The lesson of her work is that there is nothing in the world that cannot lead a second and more expansive life, if only someone is to release it from its everyday connotations. -John Russell, The New York Times, March 29, 1987
New York, New York – Ameringer | McEnery | Yohe is pleased to announce the opening of an exhibition of work by Nancy Graves (American; 1939 – 1995). Nancy Graves opens to the public on Thursday September 17 and will be on view through October 24, 2009.
The exhibition will focus on Nancy Graves’s tabletop, polychrome, bronze sculptures of the 1980s. During these years, Graves used bronze casting to create elements from a variety of organic and manufactured items which she then arranged, welded together, and painted with rich and colorful patinas. Graves’s assembled sculptures in this body of work defy gravity and challenge the very structure of metal sculpture. In an interview with Robert Hughes in The Sculpture of Nancy Graves; A Catalogue Raisonné Graves explains, “I try to defy, conceptually and visually, the logic of building. My sculptures aren’t evenly balanced in the obvious visual way, they’re balanced by imbalance.”
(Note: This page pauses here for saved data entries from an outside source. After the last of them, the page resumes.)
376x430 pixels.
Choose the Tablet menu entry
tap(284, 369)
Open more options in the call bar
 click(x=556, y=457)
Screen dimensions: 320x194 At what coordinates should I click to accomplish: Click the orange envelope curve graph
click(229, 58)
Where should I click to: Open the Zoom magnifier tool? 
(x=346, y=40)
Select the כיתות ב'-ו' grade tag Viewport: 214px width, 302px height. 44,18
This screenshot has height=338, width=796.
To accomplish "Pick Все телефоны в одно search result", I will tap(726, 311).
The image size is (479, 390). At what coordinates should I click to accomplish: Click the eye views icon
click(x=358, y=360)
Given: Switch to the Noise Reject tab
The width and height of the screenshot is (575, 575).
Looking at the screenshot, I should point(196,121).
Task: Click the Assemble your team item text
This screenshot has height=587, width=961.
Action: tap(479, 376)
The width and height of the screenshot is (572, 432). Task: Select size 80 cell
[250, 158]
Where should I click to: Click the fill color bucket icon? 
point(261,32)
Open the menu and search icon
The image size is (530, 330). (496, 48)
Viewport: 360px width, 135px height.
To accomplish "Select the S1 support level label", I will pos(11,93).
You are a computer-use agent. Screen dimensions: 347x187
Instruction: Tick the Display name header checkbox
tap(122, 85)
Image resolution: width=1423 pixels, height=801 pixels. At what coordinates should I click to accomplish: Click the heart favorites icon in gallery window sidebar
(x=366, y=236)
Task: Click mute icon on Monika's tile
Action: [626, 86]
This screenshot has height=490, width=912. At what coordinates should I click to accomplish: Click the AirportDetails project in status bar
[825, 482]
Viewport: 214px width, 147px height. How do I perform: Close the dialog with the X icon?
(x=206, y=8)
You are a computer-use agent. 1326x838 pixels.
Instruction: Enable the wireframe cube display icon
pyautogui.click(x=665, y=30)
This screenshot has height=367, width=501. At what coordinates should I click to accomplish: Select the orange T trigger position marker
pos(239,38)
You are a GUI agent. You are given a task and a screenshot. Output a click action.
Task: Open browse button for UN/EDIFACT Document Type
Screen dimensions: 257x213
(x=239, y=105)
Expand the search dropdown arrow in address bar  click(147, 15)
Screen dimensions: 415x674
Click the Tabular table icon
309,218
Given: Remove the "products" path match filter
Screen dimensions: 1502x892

Nancy Graves was born in Pittsfield, Massachusetts in 1939. She studied at Vassar College and later at Yale University’s School of Art and Architecture, in a class that included Richard Serra, Chuck Close, Janet Fish, Brice Marden and
Judy Pfaff. Nancy Graves first came to prominence with her groundbreaking series of camels- life like constructions of wood, burlap, hair and wax- that resembled the artificial animals found in natural history displays. In 1969 she became the first woman to have a solo exhibition at the Whitney Museum. Nancy Graves was an avant-garde filmmaker and extensive world traveler who incorporated elements of classical antiquity, as well as Ancient Egyptian, African, Japanese, Korean, and Indian art into her work. She died of cancer in 1995.
Nancy Graves’s sculpture, paintings and works on paper may be found in the collections of numerous museums including the Museum of Modern Art, the Metropolitan Museum of Art, and the Whitney Museum of American Art in New York; the Art Institute of Chicago; The National Gallery of Art and the Hirshorn Museum and Sculpture Garden, the Smithsonian Institution in Washington, DC; and the National Gallery of Canada, Ottawa.